HSBC admet le vol de données de 24’000 clients
La banque s’excuse auprès de ses clients et investit pour éviter un nouveau vol
«C’est aujourd’hui qu’apparaît la vraie amplitude du vol de données de clients réalisé par Hervé Falciani en octobre 2006. L’informaticien français a dérobé des informations relatives à 15 000 clients existants et à 9000 anciens, en tout 24 000», a déploré Alexandre Zeller, directeur général de HSBC Private Bank (Suisse), lors d’une conférence de presse à Genève.
Jusqu’alors, la banque estimait que le dommage concernait «moins de dix personnes», ainsi qu’elle l’avait communiqué le 9 décembre 2009 lors de l’éclatement de l’affaire. «Nous n’étions informés que de sept cas à ce moment-là. Ils figuraient sur un courriel que nous avait montré le Ministère public de la Confédération en été 2009», a justifié Alexandre Zeller. Les limiers fédéraux avaient débuté leur enquête une année plus tôt sur la base d’informations faisant état de la tentative de vente d’une liste de quelques noms par Hervé Falciani. Ce n’est que début mars 2010 que HSBC a commencé à prendre la mesure des dégâts. Le mercredi 3, le Ministère public de la Confédération lui a transmis les premiers éléments de la liste que lui avaient remis les autorités françaises en janvier, un effort qui n’est pas terminé.
Données fragmentées
«Les données n’apparaissent pas sous la forme d’une liste ordonnée. Au contraire, elles sont très fragmentées et inorganisées. Il apparaît ici un nom, là un numéro, ailleurs autre chose. Nos spécialistes travaillent nuit et jour pour tenter de leur donner une forme exploitable, avec l’assistance de toute personne concernée au sein de la banque», a poursuivi Alexandre Zeller. La banque précise cependant que les données volées ne permettent pas à des tiers d’accéder aux comptes des clients. Les données volées sont celles de personnes en contact avec la banque, qu’elles soient titulaires de comptes, mandataires, trustees, etc. Les noms peuvent donc désigner des individus détenant plusieurs comptes dans la banque ou qui n’en ont point et n’y figurent qu’à titre fiduciaire, selon des détails fournis par HSBC. «Les personnes concernées sont informées dès aujourd’hui (ndlr: jeudi) par courrier, avec les excuses de la banque», a ajouté Alexandre Zeller. Des mesures de soutien et d’accompagnement sont prévues, mais pas de dédommagement.

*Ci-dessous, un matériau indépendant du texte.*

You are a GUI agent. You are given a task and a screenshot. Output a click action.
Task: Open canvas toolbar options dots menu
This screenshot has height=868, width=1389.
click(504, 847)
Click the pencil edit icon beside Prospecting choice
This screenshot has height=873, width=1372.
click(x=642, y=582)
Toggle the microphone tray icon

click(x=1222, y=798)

La Finma ouvre une enquête
La banque explique qu’Hervé Falciani a volé les données en octobre 2006. Informaticien de haut vol, chargé d’opérations sensibles, il assurait la migration de données d’un système informatique à un autre, un travail qui l’a occupé durant le second semestre de cette année-là. Comme il ne travaillait que sur les systèmes de la branche suisse de la banque, les informations sur les clients dont les comptes étaient domiciliés à l’étranger ou chez HSBC Guyerzeller (une filiale fusionnée depuis lors), ou ouverts après octobre 2006, n’y figurent pas. Depuis, la banque a investi plus de 100 millions de francs pour améliorer sa sécurité interne. Pour connaître les raisons de ce vol et les dispositions prises pour empêcher une répétition, la Finma a annoncé jeudi l’ouverture d’une enquête parallèlement à celle, pénale, du Ministère public de la Confédération. «La garantie de la confidentialité des données et du secret bancaire est une condition de l’octroi d’une autorisation», explique un porte-parole du gendarme financier, qui ne se prononce pas sur les conséquences éventuelles de son enquête pour la banque. Un retrait éventuel de sa licence n’est pas à l’ordre du jour.